Data sources and measurements
A team of researchers led by the first author (AS) visited the health facilities in March and April of 2019 and requested the narrative summaries of all 122 notified maternal deaths from the facility in-charge. The first author (AS) reviewed the narrative summary using a checklist informed by recommendation in the 2015 Tanzania MDSR guideline (8).
The narrative summaries were assessed by familiarisation and checking for presence of attributes on the four different domains (Panel 1). Presence or absence of information/attributes in each domain was scored and coded as present (1), not present (2) or not applicable (3) depending on the case. The researcher read each summary repeatedly to make sure all information was available or not even if it was not explicitly mentioned. For example, the duration of amenorrhea was considered to be present if the last normal menstrual period was mentioned even if the gestation age was not mentioned explicitly. Also, marital status was considered to be present if it was mentioned that the deceased was brought to facility by husband.
After familiarisation with the action plans the first authors extracted i) the target of each action plan (community, facility or higher level) ii) specific issues it addressed in the community or facility. For community action plans, the researcher indicated whether the action was for decision making at family level, danger signs recognition or health seeking behaviour or traditional practices. Action plans in the health facility were assessed whether they addressed service delivery, human resource, equipment and supplies, referral system, accountability or facility infrastructure. The action plans were then assessed for appropriateness by checking whether they met the SMART criteria.

- _EXERCISE_:
Please carry on the methods passage about reviewing maternal death summaries from where it stops. The lines after this sentence have nothing to do with the methods passage.

- _ENTRIES SUPPLIED_:
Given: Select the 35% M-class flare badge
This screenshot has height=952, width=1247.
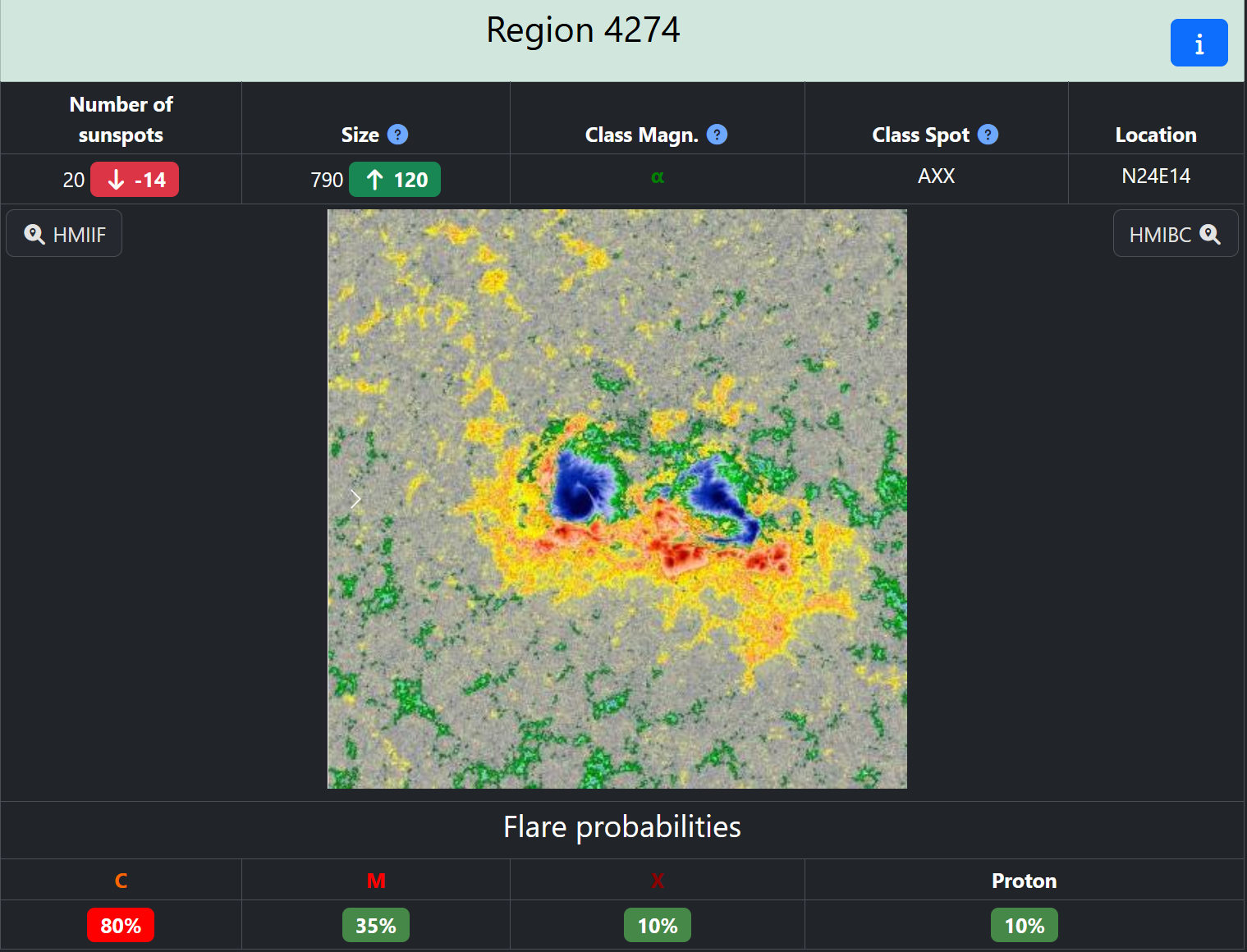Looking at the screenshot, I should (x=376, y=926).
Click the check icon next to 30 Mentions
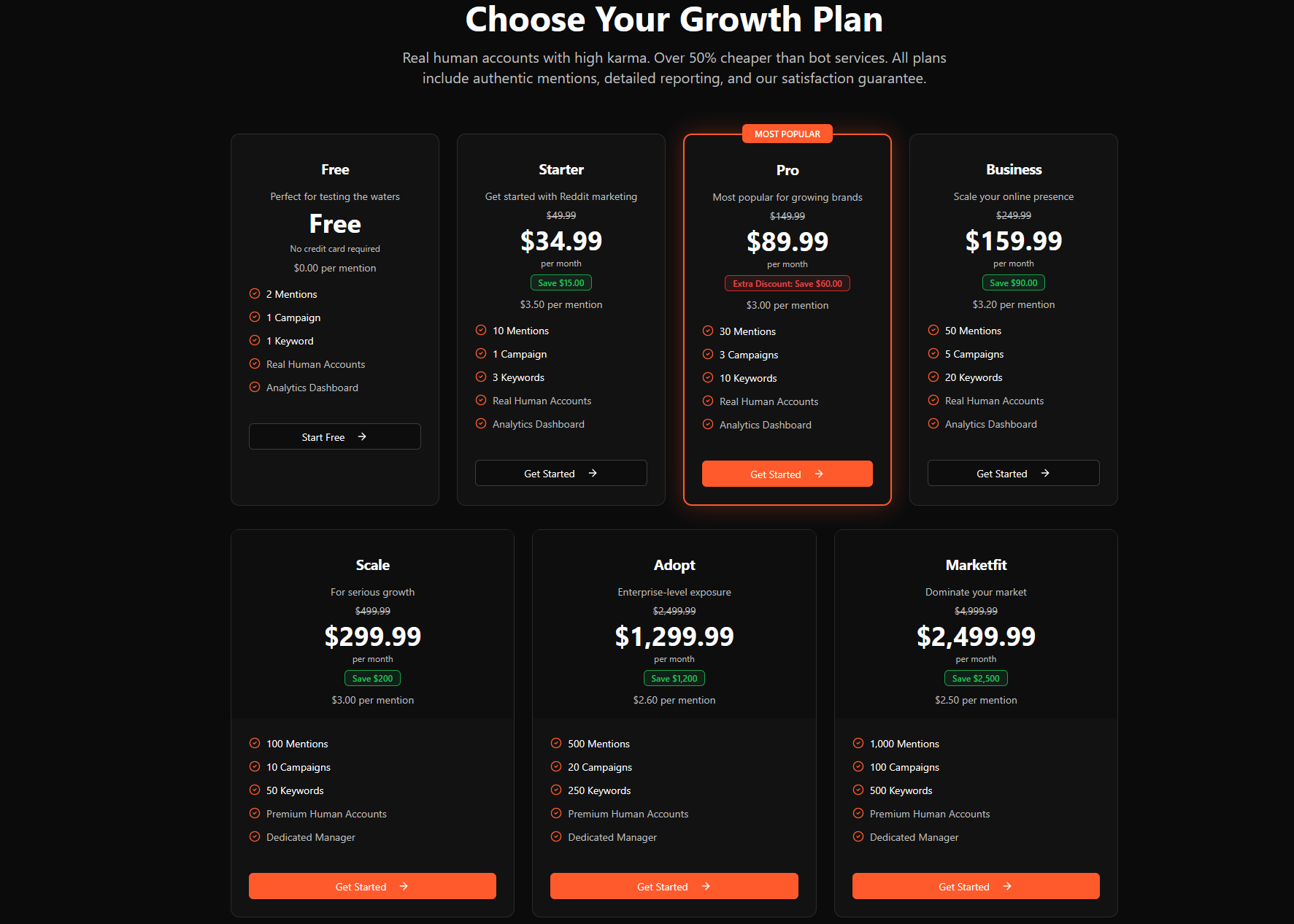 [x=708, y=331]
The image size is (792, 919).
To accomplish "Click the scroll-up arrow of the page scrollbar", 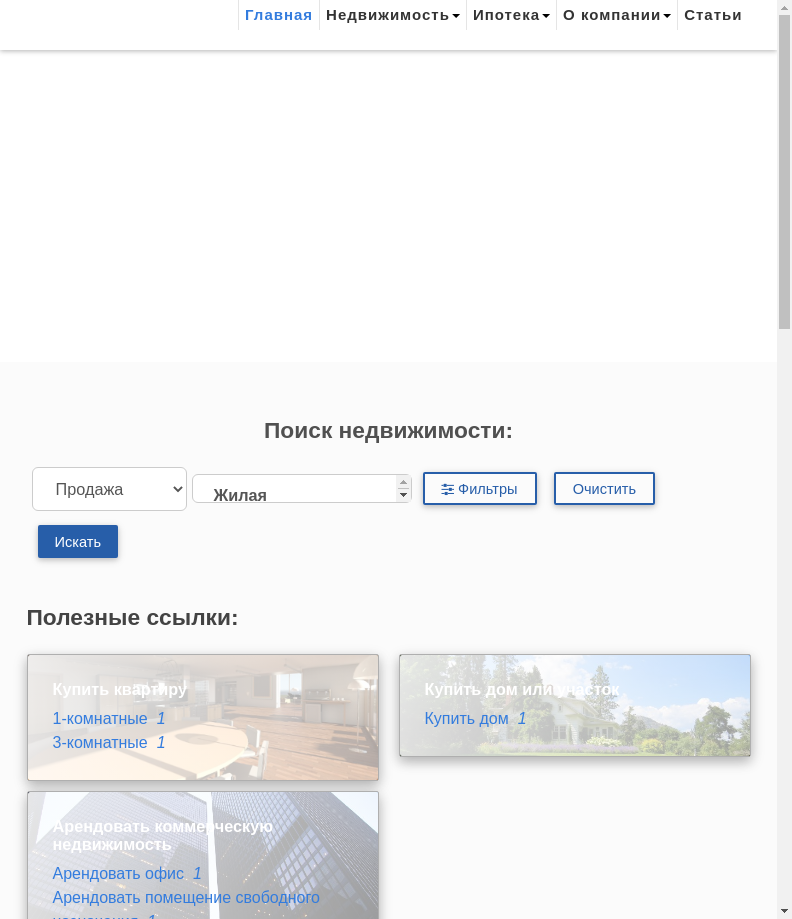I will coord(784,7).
==
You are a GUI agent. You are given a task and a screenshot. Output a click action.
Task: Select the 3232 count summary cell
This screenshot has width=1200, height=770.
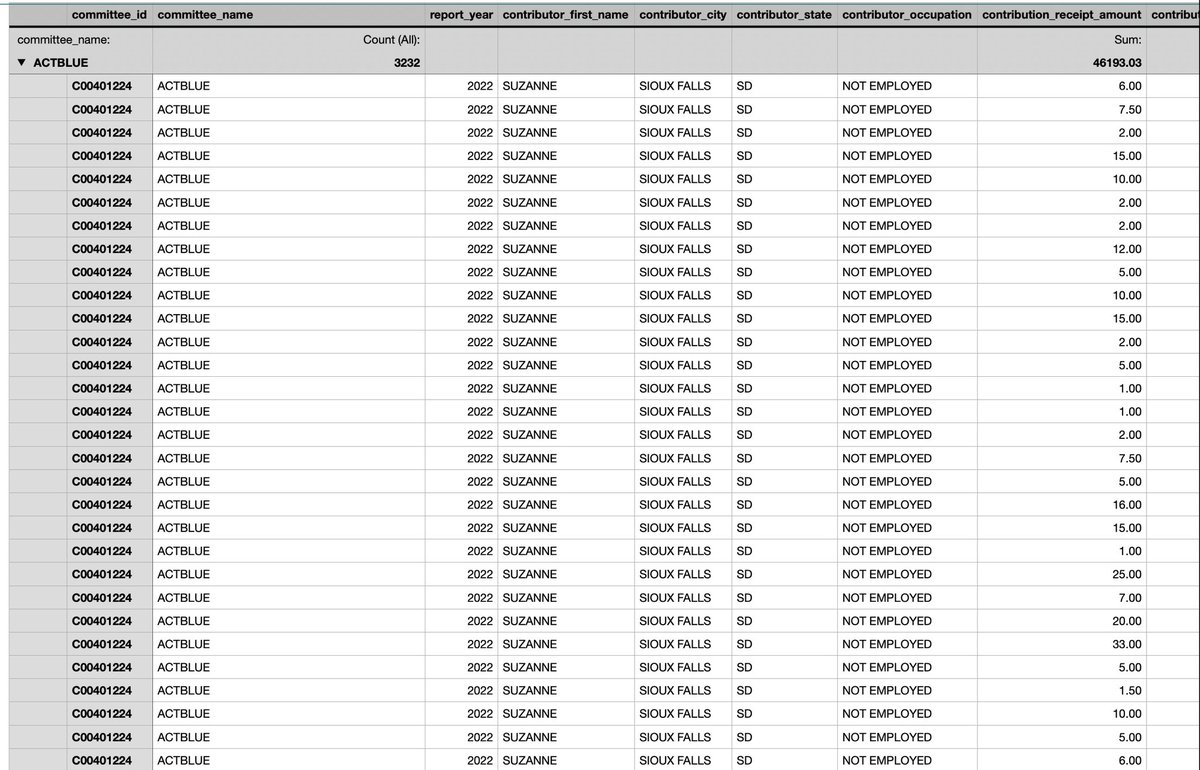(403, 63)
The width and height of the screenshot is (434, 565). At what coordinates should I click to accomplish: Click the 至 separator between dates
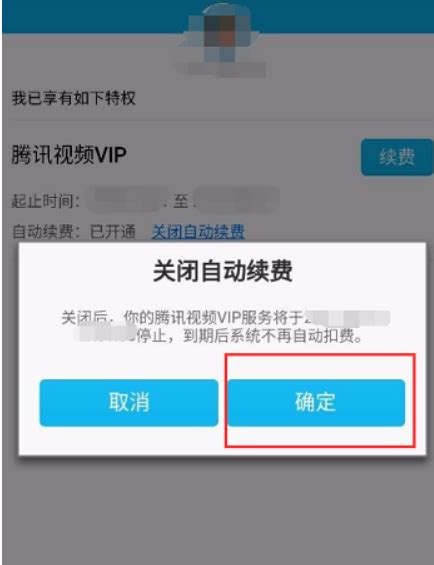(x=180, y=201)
...
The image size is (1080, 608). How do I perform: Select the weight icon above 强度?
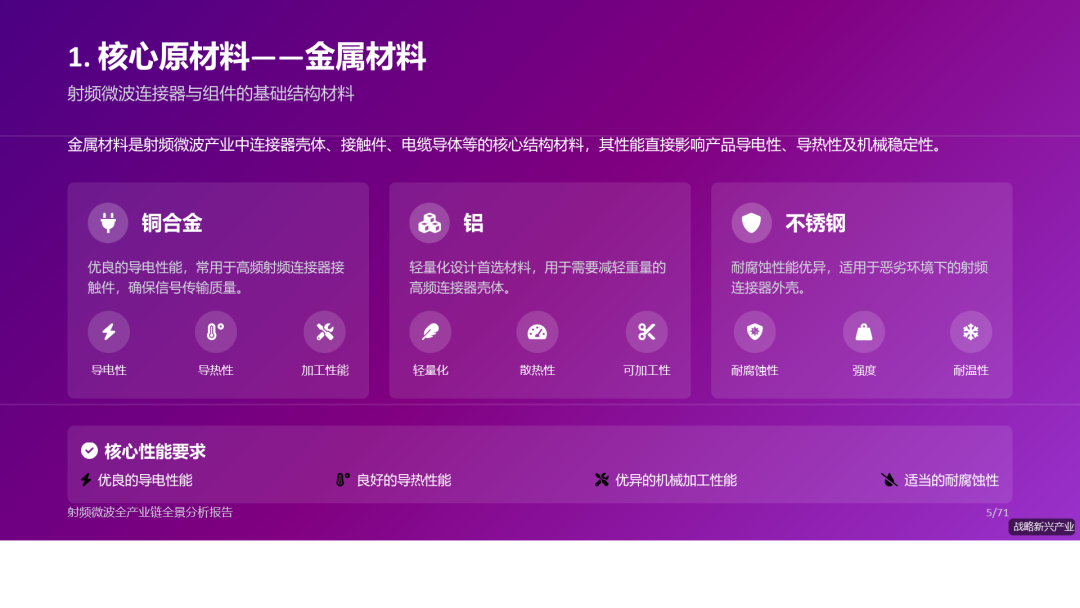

- _TASK ANSWER_:
Quantitative data collected was entered and cleaned in SPSS version 23 for analysis. The Comprehensiveness of each narrative summary was determined by calculating individual proportion of amount of information depending on each case. We summarised the total amount of information for each summary and then the proportion of present (1) was calculated from the expected total score for that case. The proportional score of each summary was ultimately divided into be poor, average, or good/comprehensive if it had 0-74%, 75-94% or more than 94% of the required information respectively. The cut off points were decided based on having been used in a study done by Mohseni et al in Iran (15), and were used for analysis and description purposes and are not recommended as standard cut off levels. Action plans were considered to be SMART if all the criteria were met.
Descriptive analysis was done for all variables and data presented in figures and tables.